Two vols., pp. 304, pp. 332.
In the fermentation preceding and accompanying the great events of the
first half of the sixteenth century, Cornelius Agrippa occupied a position
which fully justifies the choice of Mr. Morley in selecting his biography
as illustrative of the times he lived in. In a purely medical point
of view we learn but little from the work, but all who are interested
in what bears upon the development of the human mind, will read
the account of Agrippa's struggles and the analysis of his works with
sympathy. In the middle ages, when natural science was mystified
by the alchemist and by an admixture with a cabalistic theology, it is
not surprising that a man who "began his life by mastering nearly the
whole circle of the sciences and arts," should describe " Physic as another
art of homicide, mechanical, though claiming the name of a philosophy."

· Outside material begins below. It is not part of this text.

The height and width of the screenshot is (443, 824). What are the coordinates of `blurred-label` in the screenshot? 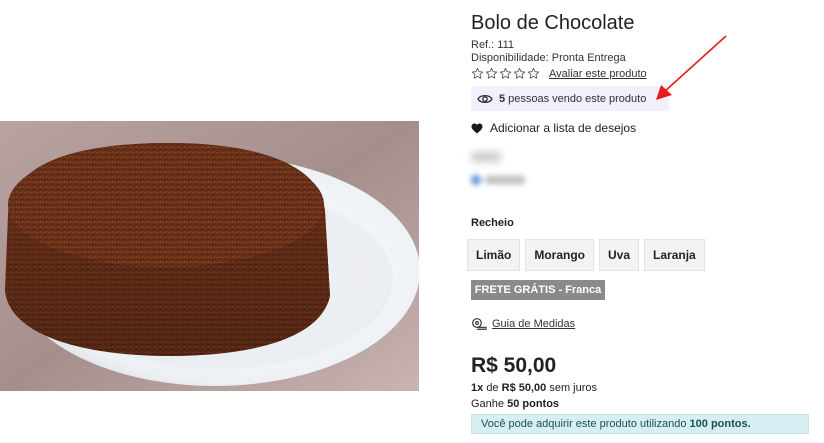 It's located at (486, 157).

The biographer offers no temptations to the present generation to
follow in the footsteps of Agrippa, so that it is needless to warn the
medical reader against the influence of the scholar's scepticism?the very
crudity of which is a sufficient antidote against the poison he might have
infused in his own day.
It is out of our province to inquire more fully into the features that
characterize the doings or the writings of the great Magician, but those
who desire an analysis of them, and who wish to know how they were
received by his contemporaries, will find Mr. Morley's volumes an
acceptable addition to their libraries.